KOMPAS.com - Tari Glipang merupakan tarian yang biasa dilakukan oleh masyarakat Probolinggo, Jawa Timur. Tarian ini kemudian menjadi tradisi.
Kesenian tari Glipang diwariskan secara turun-temurun.
Tari Glipang menjadi salah satu ikon Kabupaten Probolinggo.
Pertunjukan Tari Glipang selain menghibur juga terdapat unsur perjuangan di dalamnya.
Dalam laman kebudayaan.kemendikbud.go.id disebutkan bahwa awalnya tari Glipang bukan sekedar tarian melainkan sebagai gambaran keberanian prajurit yang gagah berani untuk mengusir penjajah Belanda.
Ada semboyan khusus untuk menggambarkan keberanian tersebut, yakni katembheng poteh mata angok poteh tolang.
Artinya lebih baik mati daripada menanggung malu di tangan penjajah.
Perjalanan tari Glimbang bermula dari seniman Madura bernama Sardan yang hijrah ke Desa Pendil, Kecamatan Banyuanyar, Kabupaten Probolinggo.
Baca juga: Tari Remo: Gerakan, Pola Lantai, Properti, Iringan, dan Maknanya
Maksudnya adalah untuk mengembangakan tari Topeng. Karena di Madura, tari Topeng saling berebutan.

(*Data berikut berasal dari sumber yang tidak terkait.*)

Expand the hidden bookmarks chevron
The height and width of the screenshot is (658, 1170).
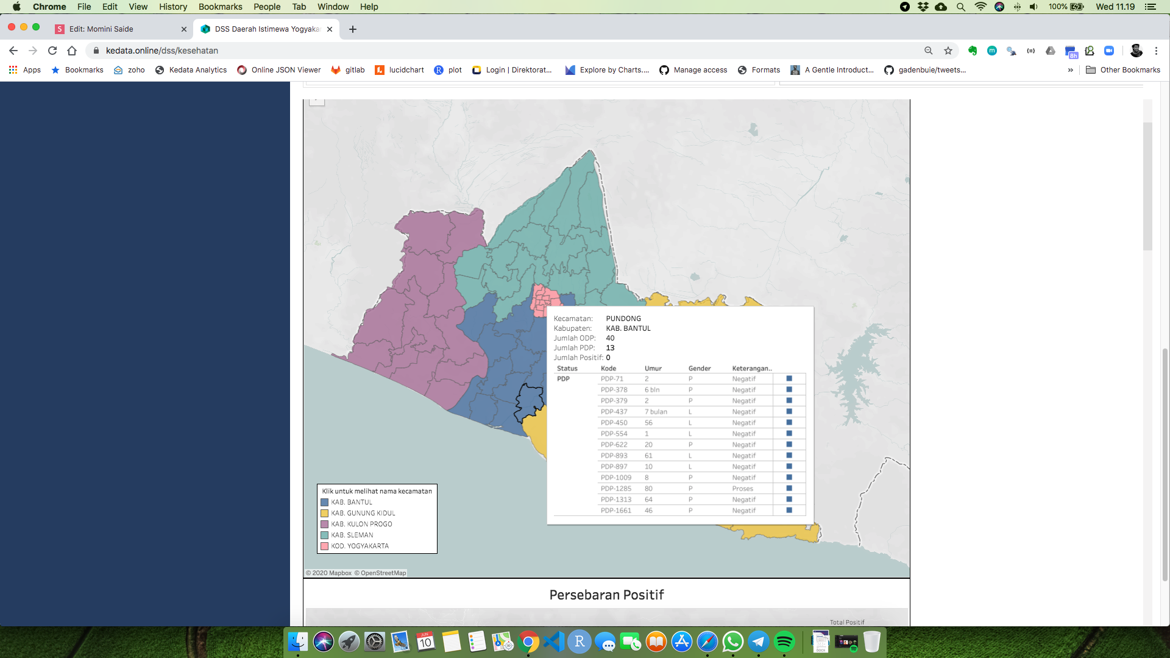tap(1070, 70)
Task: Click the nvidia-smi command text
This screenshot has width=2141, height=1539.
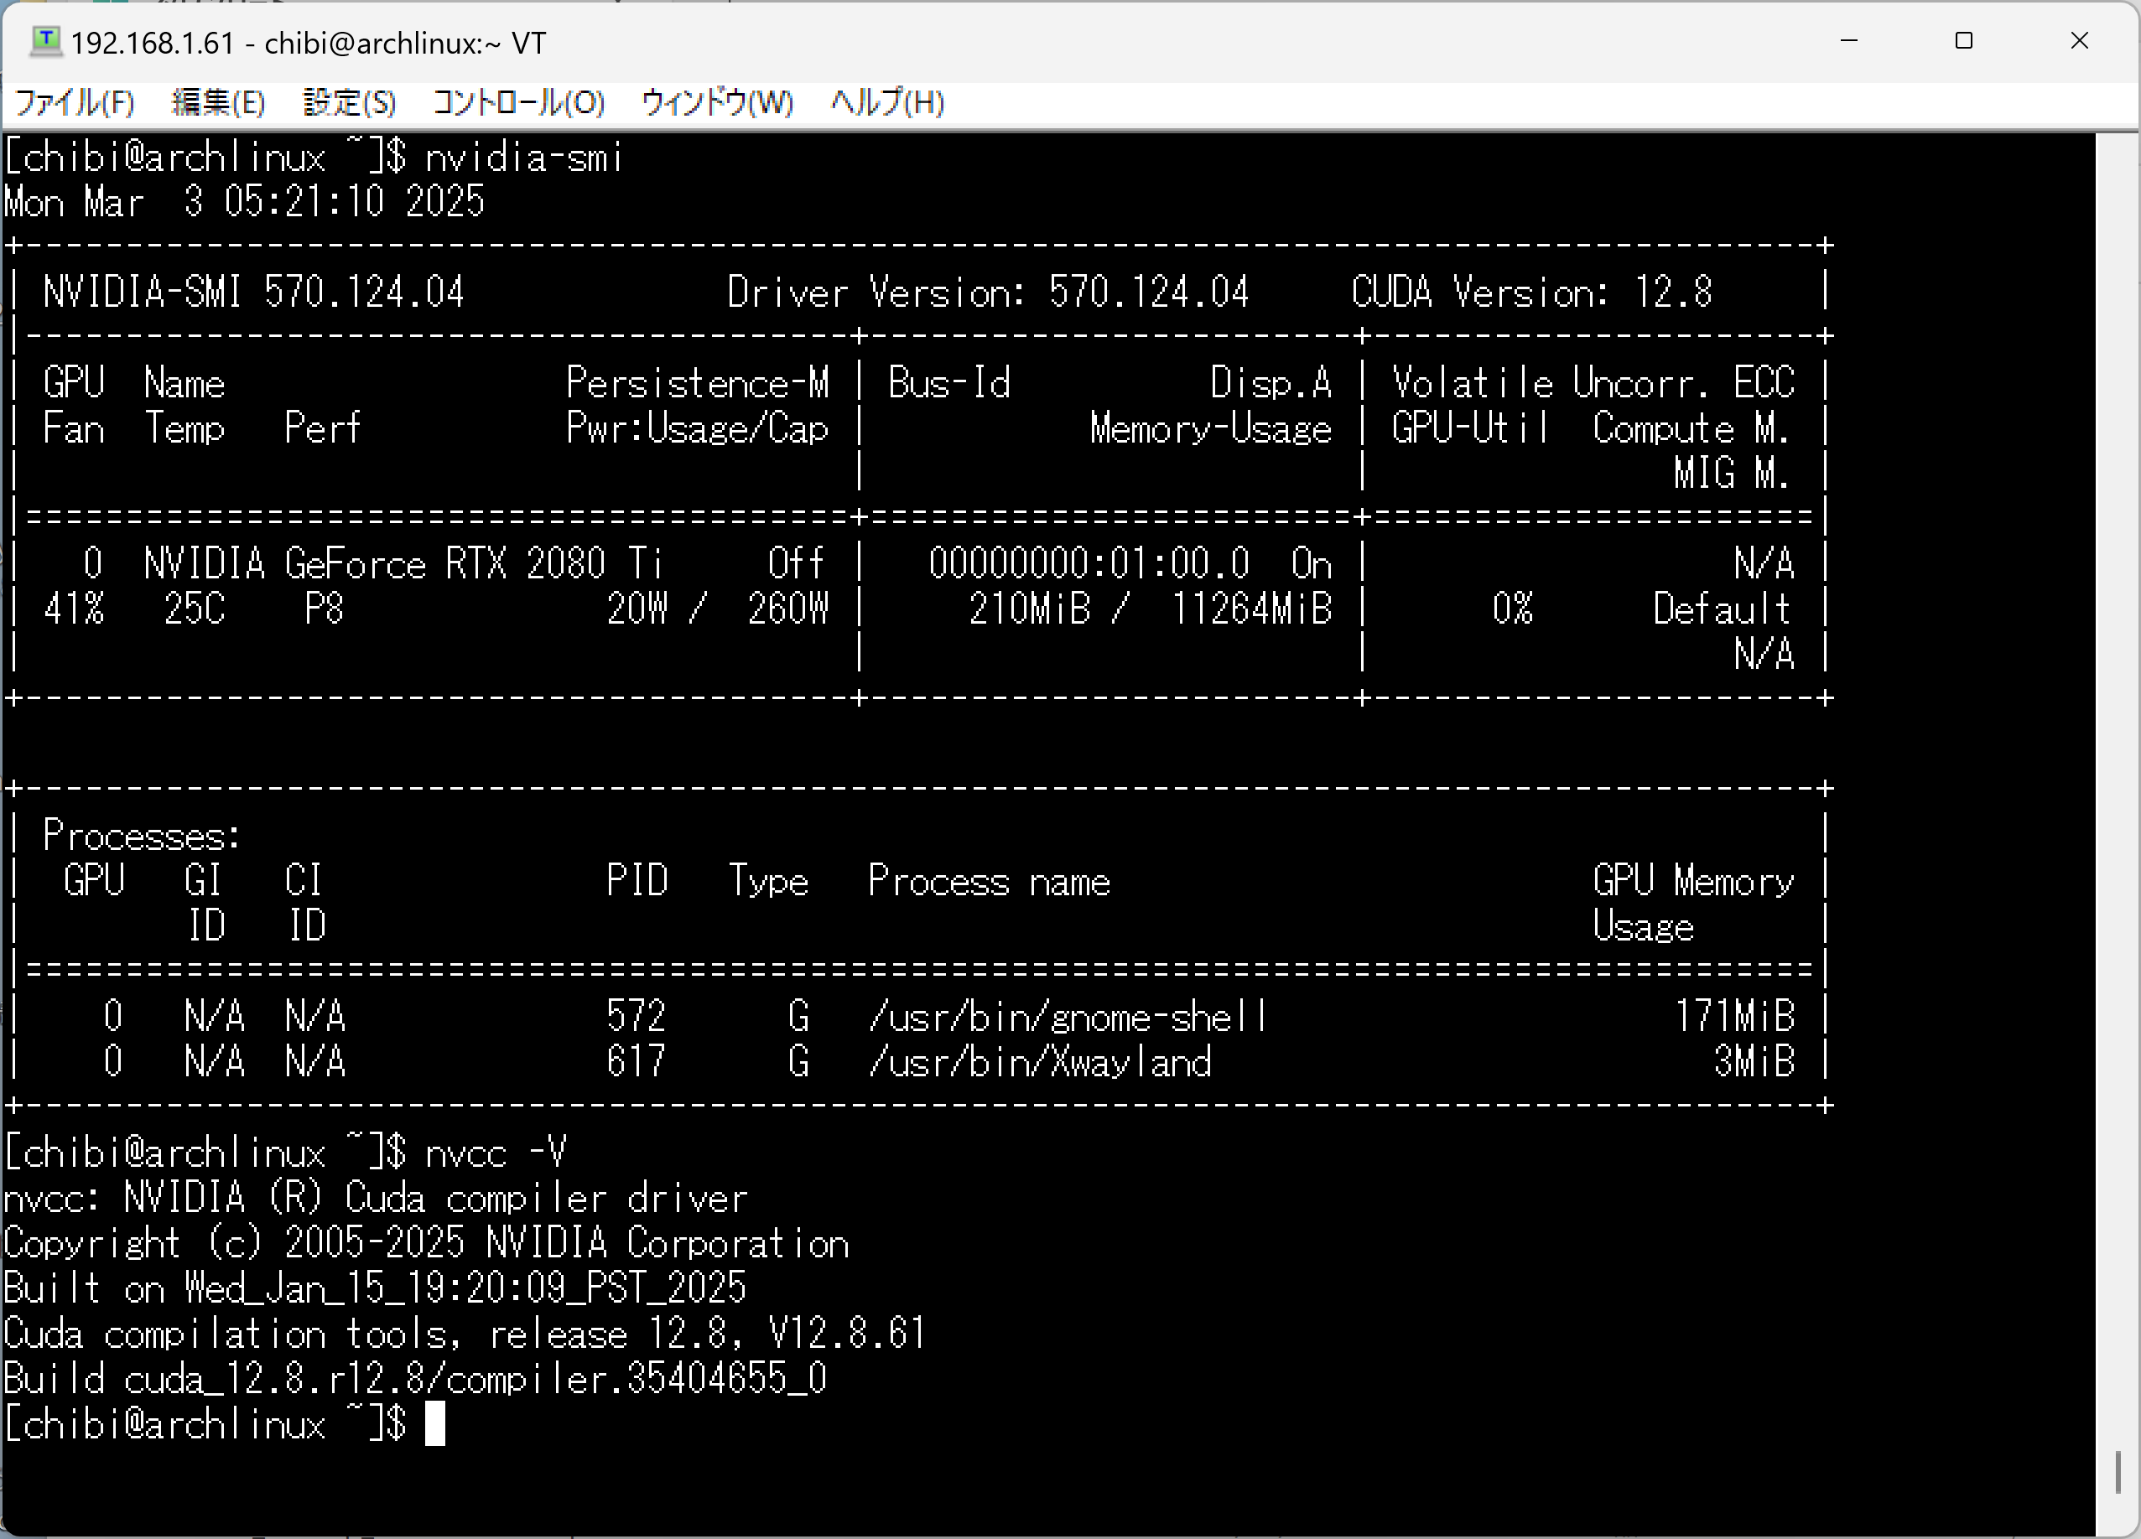Action: [524, 158]
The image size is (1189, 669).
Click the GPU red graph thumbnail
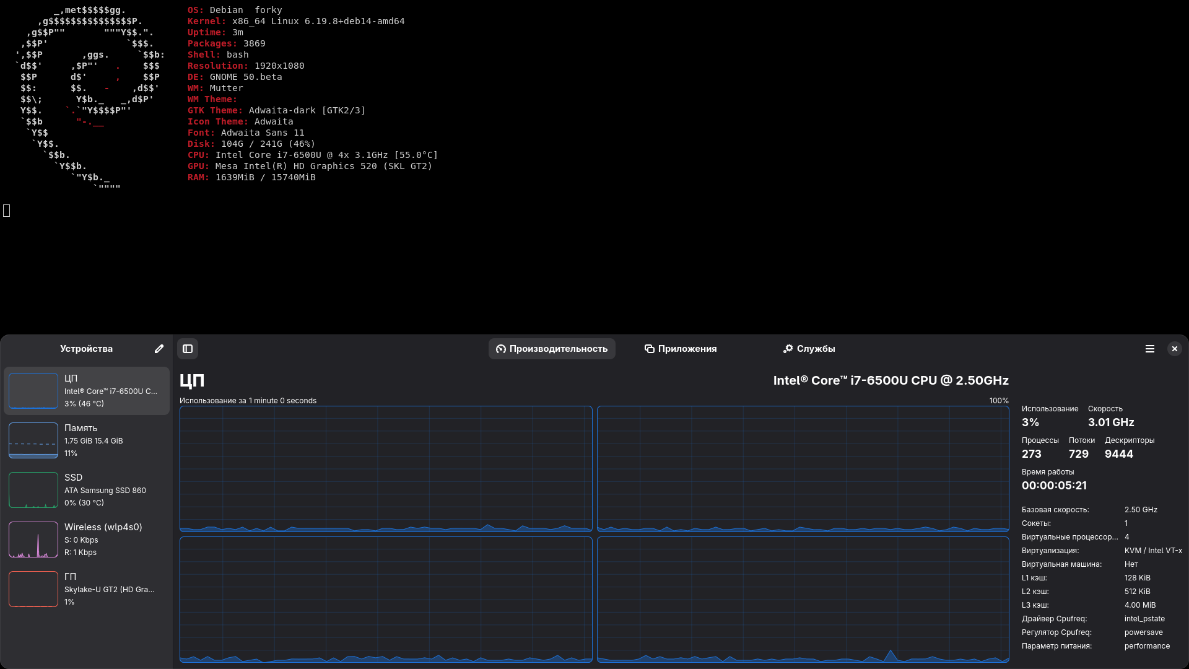[x=33, y=589]
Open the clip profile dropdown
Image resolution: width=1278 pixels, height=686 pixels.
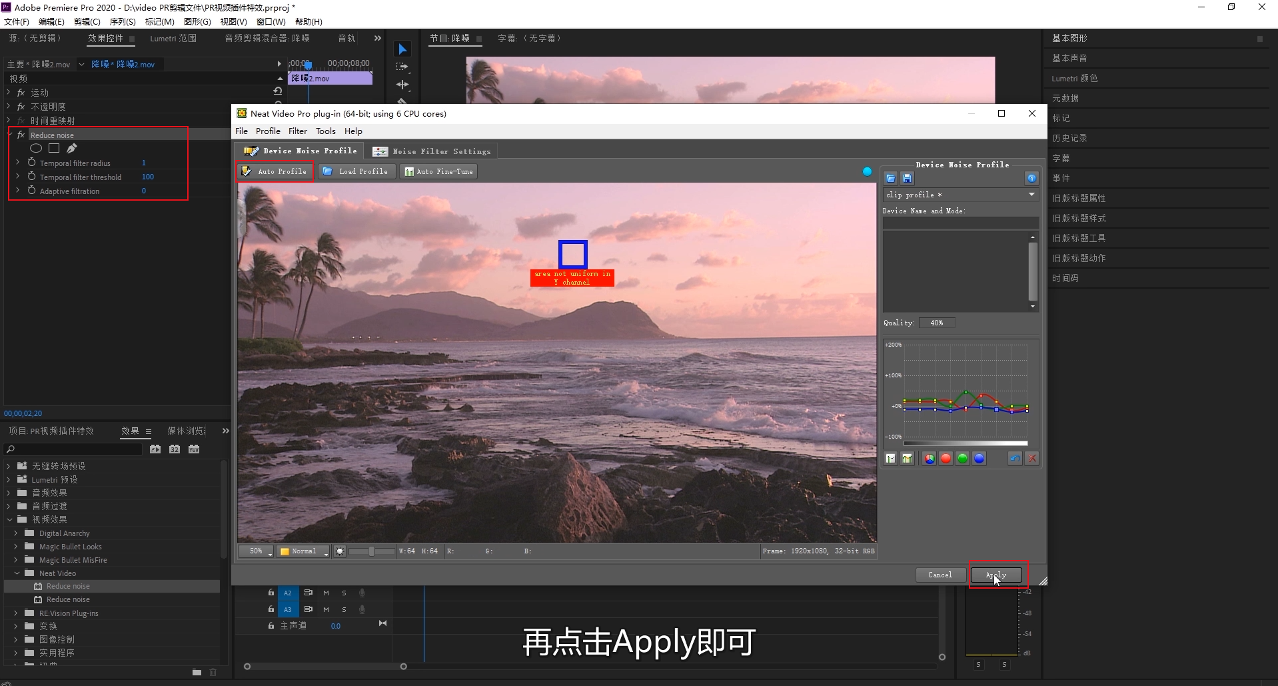coord(1031,195)
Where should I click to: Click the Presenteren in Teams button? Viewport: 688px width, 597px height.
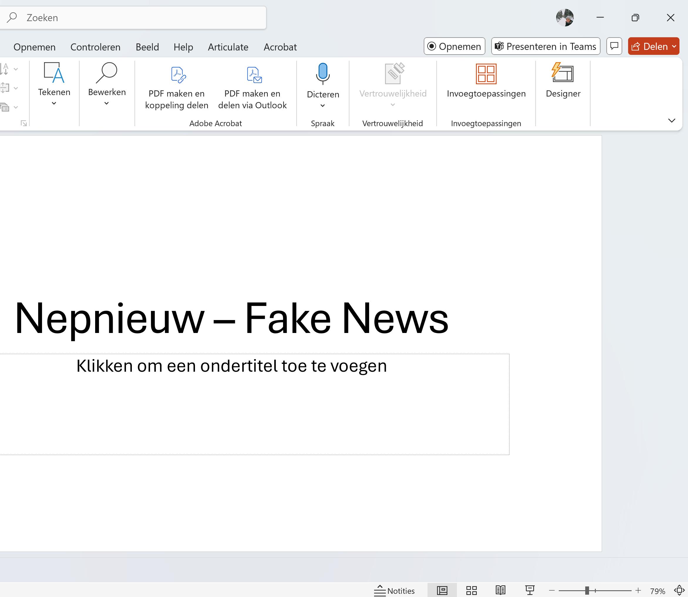[x=546, y=46]
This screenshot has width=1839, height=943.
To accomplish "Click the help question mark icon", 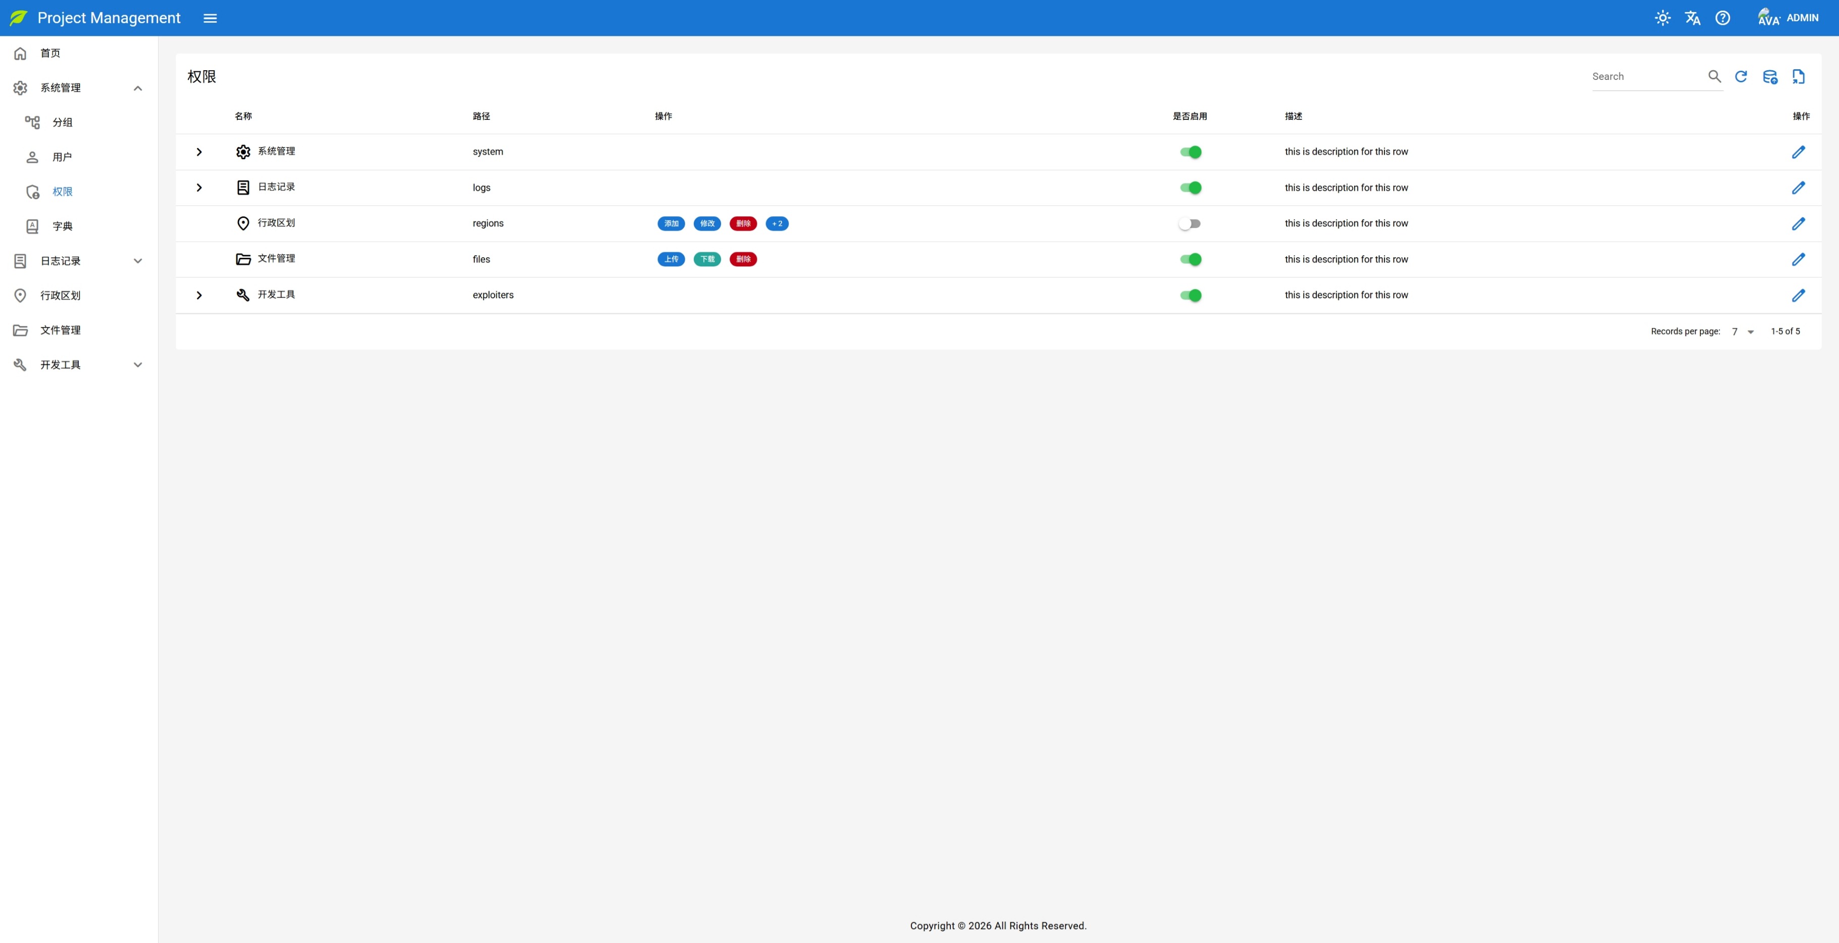I will (x=1723, y=18).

Rupanya, tari Topeng ditolak warga setempat, karena tarian tersebut menggunakan gamelan yang identik dengan aurat penarinya terbuka.
Sebab, masyarakat Probolinggo memiliki nilai religius yang tinggi.
Kemudian, Sardan berupaya menyesuaikan dengan kebiasaan masyarakat lokal. Sayangnya sebelum karya terwujud, dia meninggal dunia.
Keinginan untuk mewujudkan karya dilanjutkan oleh anaknya yang bernama Seno.
Seno berkerja sebagai mandor tebu di Pabrik Gula Gending yang dikuasai Belanda.
Seno yang berjuluk Sari Truno memiliki jiwa nasionalisme yang tinggi dan sering berkonflik dengan Belanda yang dikenal sewenang-wenang.